= Your objective =
Count the lines below that contain the word "Users", matching case exactly, and reply with the number alone.

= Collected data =
— START —
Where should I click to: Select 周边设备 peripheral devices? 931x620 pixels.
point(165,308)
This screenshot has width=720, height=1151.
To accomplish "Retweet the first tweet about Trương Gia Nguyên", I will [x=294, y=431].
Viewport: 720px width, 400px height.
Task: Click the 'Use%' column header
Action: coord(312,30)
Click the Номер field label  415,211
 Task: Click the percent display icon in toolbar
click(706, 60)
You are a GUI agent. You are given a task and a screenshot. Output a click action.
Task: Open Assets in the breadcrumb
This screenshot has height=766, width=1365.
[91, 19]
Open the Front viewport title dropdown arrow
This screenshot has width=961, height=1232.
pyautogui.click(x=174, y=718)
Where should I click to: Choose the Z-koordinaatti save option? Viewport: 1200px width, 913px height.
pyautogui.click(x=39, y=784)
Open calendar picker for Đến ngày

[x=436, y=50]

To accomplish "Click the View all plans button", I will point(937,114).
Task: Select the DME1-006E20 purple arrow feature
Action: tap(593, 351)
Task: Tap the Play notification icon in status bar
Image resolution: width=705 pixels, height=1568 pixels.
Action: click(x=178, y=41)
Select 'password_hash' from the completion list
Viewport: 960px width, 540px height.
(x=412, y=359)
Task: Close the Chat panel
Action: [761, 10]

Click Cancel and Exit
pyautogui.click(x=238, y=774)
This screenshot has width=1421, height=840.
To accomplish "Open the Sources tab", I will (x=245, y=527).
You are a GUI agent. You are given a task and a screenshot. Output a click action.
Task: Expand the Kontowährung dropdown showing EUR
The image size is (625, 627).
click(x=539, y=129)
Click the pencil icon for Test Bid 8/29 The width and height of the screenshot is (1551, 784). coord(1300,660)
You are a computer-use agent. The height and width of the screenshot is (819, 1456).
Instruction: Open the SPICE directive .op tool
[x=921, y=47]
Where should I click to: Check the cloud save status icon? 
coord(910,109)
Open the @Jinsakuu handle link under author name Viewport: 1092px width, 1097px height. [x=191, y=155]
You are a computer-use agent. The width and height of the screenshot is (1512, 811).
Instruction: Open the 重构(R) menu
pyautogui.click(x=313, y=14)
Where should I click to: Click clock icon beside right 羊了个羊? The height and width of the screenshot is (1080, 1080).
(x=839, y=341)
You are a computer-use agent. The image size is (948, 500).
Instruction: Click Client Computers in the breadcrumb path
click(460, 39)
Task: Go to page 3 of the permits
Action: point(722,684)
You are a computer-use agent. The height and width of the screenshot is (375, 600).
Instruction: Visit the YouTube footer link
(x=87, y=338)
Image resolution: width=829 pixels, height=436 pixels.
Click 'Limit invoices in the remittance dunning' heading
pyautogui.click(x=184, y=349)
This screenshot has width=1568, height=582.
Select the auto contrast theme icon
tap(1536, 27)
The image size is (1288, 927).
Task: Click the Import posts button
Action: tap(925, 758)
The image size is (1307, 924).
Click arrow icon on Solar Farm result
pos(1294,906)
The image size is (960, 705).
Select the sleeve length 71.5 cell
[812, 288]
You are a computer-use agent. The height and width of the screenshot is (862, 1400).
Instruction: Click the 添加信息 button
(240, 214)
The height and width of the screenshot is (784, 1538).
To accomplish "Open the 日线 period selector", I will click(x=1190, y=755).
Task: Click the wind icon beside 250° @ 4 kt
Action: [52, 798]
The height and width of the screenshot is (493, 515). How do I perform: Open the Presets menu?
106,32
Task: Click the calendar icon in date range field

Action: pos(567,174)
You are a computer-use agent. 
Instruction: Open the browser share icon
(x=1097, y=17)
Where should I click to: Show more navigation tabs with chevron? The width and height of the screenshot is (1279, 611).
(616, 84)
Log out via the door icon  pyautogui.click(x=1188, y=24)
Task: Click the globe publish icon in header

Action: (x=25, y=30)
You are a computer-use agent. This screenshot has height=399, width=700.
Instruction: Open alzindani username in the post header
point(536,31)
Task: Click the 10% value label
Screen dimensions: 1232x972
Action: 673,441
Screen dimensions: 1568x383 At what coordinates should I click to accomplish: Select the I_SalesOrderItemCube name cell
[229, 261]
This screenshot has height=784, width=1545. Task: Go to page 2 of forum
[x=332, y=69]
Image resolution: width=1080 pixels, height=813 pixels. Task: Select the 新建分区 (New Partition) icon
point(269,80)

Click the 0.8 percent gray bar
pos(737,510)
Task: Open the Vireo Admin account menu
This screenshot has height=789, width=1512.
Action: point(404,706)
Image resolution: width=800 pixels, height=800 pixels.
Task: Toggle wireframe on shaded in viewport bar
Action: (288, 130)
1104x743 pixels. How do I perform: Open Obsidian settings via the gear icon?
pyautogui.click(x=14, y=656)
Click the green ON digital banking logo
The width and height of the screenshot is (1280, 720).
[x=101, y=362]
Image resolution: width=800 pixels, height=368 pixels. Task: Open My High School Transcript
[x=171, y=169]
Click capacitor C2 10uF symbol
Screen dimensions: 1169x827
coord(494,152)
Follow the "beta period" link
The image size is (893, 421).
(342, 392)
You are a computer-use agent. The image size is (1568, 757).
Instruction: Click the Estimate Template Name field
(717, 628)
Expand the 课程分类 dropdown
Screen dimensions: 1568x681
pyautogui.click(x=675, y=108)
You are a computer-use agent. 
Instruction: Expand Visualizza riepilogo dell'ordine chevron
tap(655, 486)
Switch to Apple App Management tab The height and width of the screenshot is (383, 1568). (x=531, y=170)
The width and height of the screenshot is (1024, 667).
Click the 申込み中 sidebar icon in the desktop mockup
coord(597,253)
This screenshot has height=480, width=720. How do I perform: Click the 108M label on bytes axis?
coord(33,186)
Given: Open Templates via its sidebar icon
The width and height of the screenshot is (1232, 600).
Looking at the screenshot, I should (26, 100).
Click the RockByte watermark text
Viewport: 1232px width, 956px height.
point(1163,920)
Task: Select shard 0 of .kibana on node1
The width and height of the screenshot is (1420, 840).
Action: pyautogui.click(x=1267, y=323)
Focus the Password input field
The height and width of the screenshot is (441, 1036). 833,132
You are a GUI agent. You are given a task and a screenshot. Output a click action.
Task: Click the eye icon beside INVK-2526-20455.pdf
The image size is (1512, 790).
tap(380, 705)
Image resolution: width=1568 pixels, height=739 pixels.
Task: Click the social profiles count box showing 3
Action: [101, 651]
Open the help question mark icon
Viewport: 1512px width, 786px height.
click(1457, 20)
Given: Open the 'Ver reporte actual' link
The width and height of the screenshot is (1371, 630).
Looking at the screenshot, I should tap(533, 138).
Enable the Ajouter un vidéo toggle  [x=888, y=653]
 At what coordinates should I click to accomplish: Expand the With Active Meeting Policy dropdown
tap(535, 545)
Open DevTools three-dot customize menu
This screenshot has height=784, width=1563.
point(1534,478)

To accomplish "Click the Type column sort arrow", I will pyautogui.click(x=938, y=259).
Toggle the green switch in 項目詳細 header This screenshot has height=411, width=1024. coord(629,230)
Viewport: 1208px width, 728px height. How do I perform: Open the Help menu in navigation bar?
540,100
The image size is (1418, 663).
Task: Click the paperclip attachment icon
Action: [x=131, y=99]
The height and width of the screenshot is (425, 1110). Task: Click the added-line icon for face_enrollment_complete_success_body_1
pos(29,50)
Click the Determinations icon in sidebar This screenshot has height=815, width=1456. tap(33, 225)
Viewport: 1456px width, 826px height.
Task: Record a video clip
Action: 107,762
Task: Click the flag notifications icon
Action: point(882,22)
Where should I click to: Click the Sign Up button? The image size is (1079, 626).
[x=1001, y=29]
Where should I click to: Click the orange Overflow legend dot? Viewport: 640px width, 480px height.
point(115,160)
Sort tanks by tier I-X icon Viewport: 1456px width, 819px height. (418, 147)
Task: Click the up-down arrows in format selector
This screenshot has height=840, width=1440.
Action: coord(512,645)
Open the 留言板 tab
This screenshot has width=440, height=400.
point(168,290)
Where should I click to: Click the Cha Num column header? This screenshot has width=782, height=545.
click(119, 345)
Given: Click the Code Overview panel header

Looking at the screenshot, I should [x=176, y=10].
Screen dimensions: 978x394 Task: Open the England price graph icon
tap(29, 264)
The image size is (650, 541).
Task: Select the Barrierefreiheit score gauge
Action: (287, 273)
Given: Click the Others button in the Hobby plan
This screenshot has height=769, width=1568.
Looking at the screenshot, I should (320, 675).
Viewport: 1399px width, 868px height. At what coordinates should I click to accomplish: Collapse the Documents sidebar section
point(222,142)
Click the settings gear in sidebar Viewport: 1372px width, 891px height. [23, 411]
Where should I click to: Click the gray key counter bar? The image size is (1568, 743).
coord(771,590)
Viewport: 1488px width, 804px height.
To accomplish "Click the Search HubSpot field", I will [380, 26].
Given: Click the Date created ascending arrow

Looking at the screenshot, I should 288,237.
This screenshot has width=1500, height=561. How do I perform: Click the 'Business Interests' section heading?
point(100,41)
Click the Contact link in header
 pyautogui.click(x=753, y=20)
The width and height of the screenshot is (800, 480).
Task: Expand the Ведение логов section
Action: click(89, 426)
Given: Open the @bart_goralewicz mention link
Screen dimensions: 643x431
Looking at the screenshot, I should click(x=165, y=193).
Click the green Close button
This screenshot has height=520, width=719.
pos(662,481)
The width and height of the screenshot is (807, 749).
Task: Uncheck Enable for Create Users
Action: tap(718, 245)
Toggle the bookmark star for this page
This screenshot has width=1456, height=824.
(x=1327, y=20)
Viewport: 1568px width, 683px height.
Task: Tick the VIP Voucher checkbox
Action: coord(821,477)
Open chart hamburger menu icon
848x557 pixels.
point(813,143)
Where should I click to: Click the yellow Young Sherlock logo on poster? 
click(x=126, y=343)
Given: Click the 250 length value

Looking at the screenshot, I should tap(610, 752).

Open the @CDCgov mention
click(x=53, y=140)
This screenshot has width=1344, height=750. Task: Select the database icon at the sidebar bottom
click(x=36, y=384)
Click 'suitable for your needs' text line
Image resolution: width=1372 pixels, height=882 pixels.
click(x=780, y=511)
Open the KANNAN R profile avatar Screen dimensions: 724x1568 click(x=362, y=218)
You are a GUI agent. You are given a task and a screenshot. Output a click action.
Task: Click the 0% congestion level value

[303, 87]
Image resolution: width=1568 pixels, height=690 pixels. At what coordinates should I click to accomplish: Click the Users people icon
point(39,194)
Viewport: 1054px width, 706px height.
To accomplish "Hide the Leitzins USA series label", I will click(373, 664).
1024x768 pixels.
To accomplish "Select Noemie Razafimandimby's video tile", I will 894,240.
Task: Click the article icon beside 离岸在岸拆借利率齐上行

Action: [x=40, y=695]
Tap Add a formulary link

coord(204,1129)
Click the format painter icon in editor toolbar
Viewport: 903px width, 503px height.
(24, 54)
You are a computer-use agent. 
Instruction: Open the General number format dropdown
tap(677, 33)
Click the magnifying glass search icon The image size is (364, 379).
— END —
= Solution below =
2